§ **EXERCISE INSTRUCTIONS**: Copy out all the data, word for word.

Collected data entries
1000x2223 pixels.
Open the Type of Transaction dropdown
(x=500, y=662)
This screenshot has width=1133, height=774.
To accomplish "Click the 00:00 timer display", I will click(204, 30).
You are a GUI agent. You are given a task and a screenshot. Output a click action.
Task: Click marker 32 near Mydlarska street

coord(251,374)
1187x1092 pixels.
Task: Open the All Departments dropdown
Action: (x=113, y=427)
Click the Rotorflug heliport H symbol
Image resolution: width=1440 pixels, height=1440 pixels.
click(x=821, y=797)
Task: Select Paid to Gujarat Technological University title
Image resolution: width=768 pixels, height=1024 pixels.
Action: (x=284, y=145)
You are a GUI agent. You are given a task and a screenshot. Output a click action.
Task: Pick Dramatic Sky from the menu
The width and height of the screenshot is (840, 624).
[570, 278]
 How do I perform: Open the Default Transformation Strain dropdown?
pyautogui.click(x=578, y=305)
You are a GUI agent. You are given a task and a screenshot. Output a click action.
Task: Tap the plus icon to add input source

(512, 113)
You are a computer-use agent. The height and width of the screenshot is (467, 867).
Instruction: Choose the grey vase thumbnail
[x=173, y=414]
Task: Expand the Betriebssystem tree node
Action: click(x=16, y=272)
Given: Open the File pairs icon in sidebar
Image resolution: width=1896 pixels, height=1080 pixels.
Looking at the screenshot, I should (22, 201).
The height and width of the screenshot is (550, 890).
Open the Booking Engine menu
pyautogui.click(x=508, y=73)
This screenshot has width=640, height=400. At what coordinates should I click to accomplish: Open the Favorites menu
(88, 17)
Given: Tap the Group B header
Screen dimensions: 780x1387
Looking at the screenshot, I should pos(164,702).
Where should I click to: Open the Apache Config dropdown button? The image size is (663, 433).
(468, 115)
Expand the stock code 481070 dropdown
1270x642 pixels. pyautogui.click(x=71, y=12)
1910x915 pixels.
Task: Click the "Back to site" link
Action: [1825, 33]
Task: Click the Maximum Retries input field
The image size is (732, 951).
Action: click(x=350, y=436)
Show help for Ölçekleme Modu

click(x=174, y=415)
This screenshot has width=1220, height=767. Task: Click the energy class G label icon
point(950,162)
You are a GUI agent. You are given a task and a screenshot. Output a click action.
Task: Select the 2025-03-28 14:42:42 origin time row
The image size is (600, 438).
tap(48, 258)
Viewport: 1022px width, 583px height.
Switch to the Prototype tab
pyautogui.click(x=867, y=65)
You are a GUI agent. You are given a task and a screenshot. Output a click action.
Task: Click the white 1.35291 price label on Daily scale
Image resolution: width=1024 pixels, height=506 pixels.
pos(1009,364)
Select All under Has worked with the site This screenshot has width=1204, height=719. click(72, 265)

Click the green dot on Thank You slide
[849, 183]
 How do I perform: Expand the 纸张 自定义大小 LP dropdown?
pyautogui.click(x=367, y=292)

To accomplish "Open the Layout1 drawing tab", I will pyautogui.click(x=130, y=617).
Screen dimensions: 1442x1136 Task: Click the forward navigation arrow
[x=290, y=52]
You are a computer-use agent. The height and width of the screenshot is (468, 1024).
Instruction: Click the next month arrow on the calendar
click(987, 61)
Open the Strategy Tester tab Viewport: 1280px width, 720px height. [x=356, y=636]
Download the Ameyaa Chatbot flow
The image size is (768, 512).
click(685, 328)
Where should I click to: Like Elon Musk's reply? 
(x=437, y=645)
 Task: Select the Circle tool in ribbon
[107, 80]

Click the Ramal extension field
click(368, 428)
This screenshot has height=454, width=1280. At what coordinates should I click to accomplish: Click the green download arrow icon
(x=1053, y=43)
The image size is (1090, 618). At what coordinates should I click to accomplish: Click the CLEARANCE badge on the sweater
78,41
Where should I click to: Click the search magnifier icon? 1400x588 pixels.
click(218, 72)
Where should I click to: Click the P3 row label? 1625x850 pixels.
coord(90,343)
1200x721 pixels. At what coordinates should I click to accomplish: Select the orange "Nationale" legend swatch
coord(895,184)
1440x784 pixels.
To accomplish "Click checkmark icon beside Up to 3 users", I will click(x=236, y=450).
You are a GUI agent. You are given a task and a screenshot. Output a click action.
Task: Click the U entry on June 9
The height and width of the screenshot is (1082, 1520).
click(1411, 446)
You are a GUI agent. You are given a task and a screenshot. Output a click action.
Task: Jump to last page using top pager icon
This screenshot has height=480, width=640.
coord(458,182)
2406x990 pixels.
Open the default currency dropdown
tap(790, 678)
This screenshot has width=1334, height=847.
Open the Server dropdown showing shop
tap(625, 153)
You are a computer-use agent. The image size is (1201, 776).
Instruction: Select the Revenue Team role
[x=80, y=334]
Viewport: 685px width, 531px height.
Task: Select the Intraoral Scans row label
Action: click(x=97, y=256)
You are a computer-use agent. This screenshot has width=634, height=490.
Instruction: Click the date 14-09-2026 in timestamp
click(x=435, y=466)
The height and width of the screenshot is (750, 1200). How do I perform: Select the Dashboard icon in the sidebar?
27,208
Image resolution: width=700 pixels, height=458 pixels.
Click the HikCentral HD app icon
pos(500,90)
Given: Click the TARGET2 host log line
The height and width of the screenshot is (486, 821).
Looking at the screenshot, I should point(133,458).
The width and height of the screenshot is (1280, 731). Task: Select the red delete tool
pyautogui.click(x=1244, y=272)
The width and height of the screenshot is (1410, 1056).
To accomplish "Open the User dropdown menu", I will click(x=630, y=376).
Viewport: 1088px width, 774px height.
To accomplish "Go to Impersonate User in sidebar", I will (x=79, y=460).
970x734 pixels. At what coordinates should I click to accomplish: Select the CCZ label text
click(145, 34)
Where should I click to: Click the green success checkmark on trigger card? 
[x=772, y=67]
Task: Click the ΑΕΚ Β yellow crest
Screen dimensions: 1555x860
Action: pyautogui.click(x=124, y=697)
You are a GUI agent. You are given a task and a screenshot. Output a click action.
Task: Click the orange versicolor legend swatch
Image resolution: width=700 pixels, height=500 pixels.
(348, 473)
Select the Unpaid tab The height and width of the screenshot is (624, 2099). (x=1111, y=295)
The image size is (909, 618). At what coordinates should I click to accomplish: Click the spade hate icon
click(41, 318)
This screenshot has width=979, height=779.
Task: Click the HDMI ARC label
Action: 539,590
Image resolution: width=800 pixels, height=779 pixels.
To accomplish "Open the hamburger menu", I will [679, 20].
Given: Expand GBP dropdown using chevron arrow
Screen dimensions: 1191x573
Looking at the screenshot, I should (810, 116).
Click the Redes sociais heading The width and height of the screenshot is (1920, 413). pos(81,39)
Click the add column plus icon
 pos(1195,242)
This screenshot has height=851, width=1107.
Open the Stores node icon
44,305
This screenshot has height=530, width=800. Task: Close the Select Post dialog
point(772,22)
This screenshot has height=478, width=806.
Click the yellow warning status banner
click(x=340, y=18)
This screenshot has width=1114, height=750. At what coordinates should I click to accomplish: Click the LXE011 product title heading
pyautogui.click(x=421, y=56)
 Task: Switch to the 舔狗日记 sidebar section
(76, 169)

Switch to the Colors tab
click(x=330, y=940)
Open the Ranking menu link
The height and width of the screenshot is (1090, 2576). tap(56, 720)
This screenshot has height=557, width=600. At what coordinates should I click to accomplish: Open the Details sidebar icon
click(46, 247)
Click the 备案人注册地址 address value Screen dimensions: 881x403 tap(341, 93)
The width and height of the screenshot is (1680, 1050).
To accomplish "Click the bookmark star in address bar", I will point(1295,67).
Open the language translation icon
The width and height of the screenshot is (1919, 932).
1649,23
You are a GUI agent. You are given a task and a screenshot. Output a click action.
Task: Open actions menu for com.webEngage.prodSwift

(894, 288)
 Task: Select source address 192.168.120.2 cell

§ **SOLVED EXERCISE**:
1000x2223 pixels.
Open the Type of Transaction dropdown
(x=500, y=662)
This screenshot has width=1133, height=774.
To accomplish "Click the 00:00 timer display", I will click(204, 30).
You are a GUI agent. You are given a task and a screenshot. Output a click action.
Task: Click marker 32 near Mydlarska street

coord(251,374)
1187x1092 pixels.
Task: Open the All Departments dropdown
Action: (x=113, y=427)
Click the Rotorflug heliport H symbol
Image resolution: width=1440 pixels, height=1440 pixels.
click(x=821, y=797)
Task: Select Paid to Gujarat Technological University title
Image resolution: width=768 pixels, height=1024 pixels.
Action: (x=284, y=145)
You are a GUI agent. You are given a task and a screenshot. Output a click action.
Task: Pick Dramatic Sky from the menu
The width and height of the screenshot is (840, 624).
[570, 278]
 How do I perform: Open the Default Transformation Strain dropdown?
pyautogui.click(x=578, y=305)
You are a GUI agent. You are given a task and a screenshot. Output a click action.
Task: Tap the plus icon to add input source

(512, 113)
You are a computer-use agent. The height and width of the screenshot is (467, 867).
Instruction: Choose the grey vase thumbnail
[x=173, y=414]
Task: Expand the Betriebssystem tree node
Action: click(x=16, y=272)
Given: Open the File pairs icon in sidebar
Image resolution: width=1896 pixels, height=1080 pixels.
Looking at the screenshot, I should (22, 201).
The height and width of the screenshot is (550, 890).
Open the Booking Engine menu
pyautogui.click(x=508, y=73)
This screenshot has width=640, height=400. At what coordinates should I click to accomplish: Open the Favorites menu
(88, 17)
Given: Tap the Group B header
Screen dimensions: 780x1387
Looking at the screenshot, I should pos(164,702).
Where should I click to: Open the Apache Config dropdown button? The image size is (663, 433).
(468, 115)
Expand the stock code 481070 dropdown
1270x642 pixels. pyautogui.click(x=71, y=12)
1910x915 pixels.
Task: Click the "Back to site" link
Action: [1825, 33]
Task: Click the Maximum Retries input field
The image size is (732, 951).
Action: click(x=350, y=436)
Show help for Ölçekleme Modu

click(x=174, y=415)
This screenshot has width=1220, height=767. Task: Click the energy class G label icon
point(950,162)
You are a GUI agent. You are given a task and a screenshot. Output a click action.
Task: Select the 2025-03-28 14:42:42 origin time row
The image size is (600, 438).
tap(48, 258)
Viewport: 1022px width, 583px height.
Switch to the Prototype tab
pyautogui.click(x=867, y=65)
You are a GUI agent. You are given a task and a screenshot. Output a click action.
Task: Click the white 1.35291 price label on Daily scale
Image resolution: width=1024 pixels, height=506 pixels.
pos(1009,364)
Select All under Has worked with the site This screenshot has width=1204, height=719. click(72, 265)

Click the green dot on Thank You slide
[849, 183]
 How do I perform: Expand the 纸张 自定义大小 LP dropdown?
pyautogui.click(x=367, y=292)

To accomplish "Open the Layout1 drawing tab", I will pyautogui.click(x=130, y=617).
Screen dimensions: 1442x1136 Task: Click the forward navigation arrow
[x=290, y=52]
You are a computer-use agent. The height and width of the screenshot is (468, 1024).
Instruction: Click the next month arrow on the calendar
click(987, 61)
Open the Strategy Tester tab Viewport: 1280px width, 720px height. [x=356, y=636]
Download the Ameyaa Chatbot flow
The image size is (768, 512).
click(685, 328)
Where should I click to: Like Elon Musk's reply? 
(x=437, y=645)
 Task: Select the Circle tool in ribbon
[107, 80]

Click the Ramal extension field
click(368, 428)
This screenshot has height=454, width=1280. At what coordinates should I click to accomplish: Click the green download arrow icon
(x=1053, y=43)
The image size is (1090, 618). At what coordinates should I click to accomplish: Click the CLEARANCE badge on the sweater
78,41
Where should I click to: Click the search magnifier icon? 1400x588 pixels.
click(218, 72)
Where should I click to: Click the P3 row label? 1625x850 pixels.
coord(90,343)
1200x721 pixels. At what coordinates should I click to accomplish: Select the orange "Nationale" legend swatch
coord(895,184)
1440x784 pixels.
To accomplish "Click checkmark icon beside Up to 3 users", I will click(x=236, y=450).
You are a GUI agent. You are given a task and a screenshot. Output a click action.
Task: Click the U entry on June 9
The height and width of the screenshot is (1082, 1520).
click(1411, 446)
You are a GUI agent. You are given a task and a screenshot. Output a click action.
Task: Jump to last page using top pager icon
This screenshot has height=480, width=640.
coord(458,182)
2406x990 pixels.
Open the default currency dropdown
tap(790, 678)
This screenshot has width=1334, height=847.
Open the Server dropdown showing shop
tap(625, 153)
You are a computer-use agent. The image size is (1201, 776).
Instruction: Select the Revenue Team role
[x=80, y=334]
Viewport: 685px width, 531px height.
Task: Select the Intraoral Scans row label
Action: click(x=97, y=256)
You are a computer-use agent. This screenshot has width=634, height=490.
Instruction: Click the date 14-09-2026 in timestamp
click(x=435, y=466)
The height and width of the screenshot is (750, 1200). How do I perform: Select the Dashboard icon in the sidebar?
27,208
Image resolution: width=700 pixels, height=458 pixels.
Click the HikCentral HD app icon
pos(500,90)
Given: Click the TARGET2 host log line
The height and width of the screenshot is (486, 821).
Looking at the screenshot, I should point(133,458).
The width and height of the screenshot is (1280, 731). Task: Select the red delete tool
pyautogui.click(x=1244, y=272)
The width and height of the screenshot is (1410, 1056).
To accomplish "Open the User dropdown menu", I will click(x=630, y=376).
Viewport: 1088px width, 774px height.
To accomplish "Go to Impersonate User in sidebar", I will (x=79, y=460).
970x734 pixels. At what coordinates should I click to accomplish: Select the CCZ label text
click(145, 34)
Where should I click to: Click the green success checkmark on trigger card? 
[x=772, y=67]
Task: Click the ΑΕΚ Β yellow crest
Screen dimensions: 1555x860
Action: pyautogui.click(x=124, y=697)
You are a GUI agent. You are given a task and a screenshot. Output a click action.
Task: Click the orange versicolor legend swatch
Image resolution: width=700 pixels, height=500 pixels.
(348, 473)
Select the Unpaid tab The height and width of the screenshot is (624, 2099). (x=1111, y=295)
The image size is (909, 618). At what coordinates should I click to accomplish: Click the spade hate icon
click(41, 318)
This screenshot has width=979, height=779.
Task: Click the HDMI ARC label
Action: 539,590
Image resolution: width=800 pixels, height=779 pixels.
To accomplish "Open the hamburger menu", I will [679, 20].
Given: Expand GBP dropdown using chevron arrow
Screen dimensions: 1191x573
Looking at the screenshot, I should (810, 116).
Click the Redes sociais heading The width and height of the screenshot is (1920, 413). pos(81,39)
Click the add column plus icon
 pos(1195,242)
This screenshot has height=851, width=1107.
Open the Stores node icon
44,305
This screenshot has height=530, width=800. Task: Close the Select Post dialog
point(772,22)
This screenshot has height=478, width=806.
Click the yellow warning status banner
click(x=340, y=18)
This screenshot has width=1114, height=750. At what coordinates should I click to accomplish: Click the LXE011 product title heading
pyautogui.click(x=421, y=56)
 Task: Switch to the 舔狗日记 sidebar section
(76, 169)

Switch to the Colors tab
click(x=330, y=940)
Open the Ranking menu link
The height and width of the screenshot is (1090, 2576). tap(56, 720)
This screenshot has height=557, width=600. At what coordinates should I click to accomplish: Open the Details sidebar icon
click(46, 247)
Click the 备案人注册地址 address value Screen dimensions: 881x403 tap(341, 93)
The width and height of the screenshot is (1680, 1050).
To accomplish "Click the bookmark star in address bar", I will point(1295,67).
Open the language translation icon
The width and height of the screenshot is (1919, 932).
1649,23
You are a GUI agent. You are given a task and a screenshot. Output a click action.
Task: Open actions menu for com.webEngage.prodSwift

(894, 288)
 Task: Select source address 192.168.120.2 cell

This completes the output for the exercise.